Most cash ISA transfers complete within 15 working days. Stocks & Shares ISA transfers can take longer, especially if the new provider needs to sell and re-buy the assets (an "in-specie" transfer, where assets move without being sold, is faster but not always available).
Inheriting a spouse's ISA: the Additional Permitted Subscription
If your spouse or civil partner dies, you can inherit their ISA savings and keep the tax-free status — through a one-off Additional Permitted Subscription (APS). The APS is equal to the value of the deceased's ISA(s) at the date of their death and is separate from your annual £20,000 allowance.

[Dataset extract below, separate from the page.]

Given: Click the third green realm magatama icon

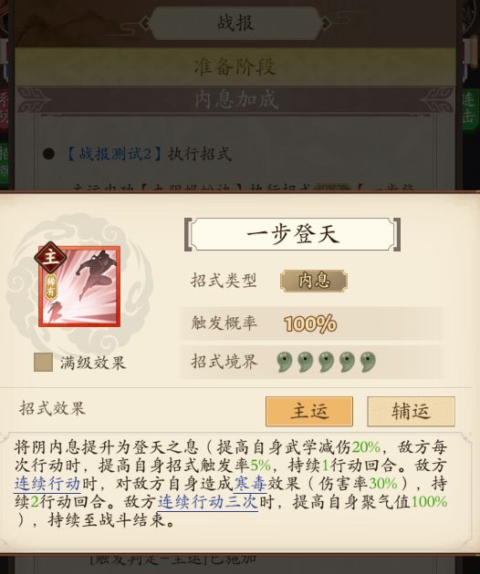Looking at the screenshot, I should (x=326, y=362).
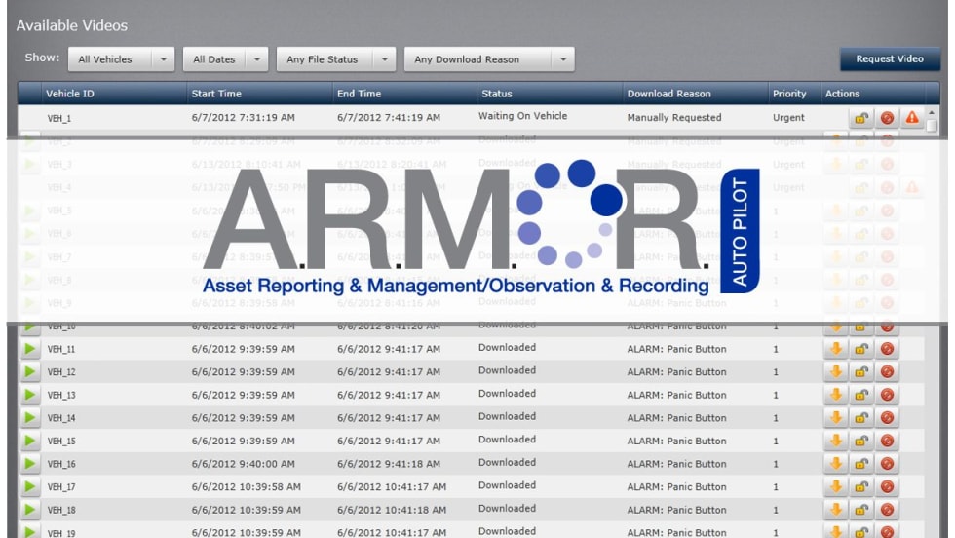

For example, if your spouse had a £75,000 Stocks & Shares ISA when they died, you can make an additional £75,000 subscription to your own ISA (or a new ISA) without it counting towards your allowance. This must be done within three years of death, or within 180 days of the estate being administered — whichever is later.
The APS applies regardless of whether you actually inherit the money directly — it's based on the ISA value at death. Contact the deceased's ISA provider first, then your own provider to apply the subscription.
Common questions
Can I open an ISA if I'm not employed?
Yes. You can open and contribute to an ISA as long as you are a UK resident aged 18 or over (16 for a Cash ISA). There's no requirement to be employed — the allowance applies to everyone. If you're a student, retired, or between jobs, you can still use your ISA allowance.
Can my partner and I double our ISA allowance?
Each person gets their own £20,000 allowance. A couple can shelter £40,000 between them each tax year. You cannot contribute to each other's ISA (each ISA must be held in one person's name), but you can give money to your partner for them to invest in their own ISA — there's no gift tax between spouses or civil partners.
What if I accidentally go over the £20,000 limit?
HMRC will contact you. Excess ISA contributions sit in a "void" ISA — any interest or gains are taxable, and HMRC will tell you to withdraw the excess. It can happen if you subscribe to multiple ISAs without tracking your total. Your ISA provider may not alert you in real time, so keep track of your own contributions across all ISAs throughout the year.
Are ISA withdrawals ever taxed?
No. Withdrawals from a Cash ISA or Stocks & Shares ISA are completely tax-free at any time. The Lifetime ISA is the exception — withdraw for any reason other than buying your first home or retiring after age 60, and you pay a 25% withdrawal penalty. For all other ISAs, take out as much as you like, whenever you like, with no tax consequences.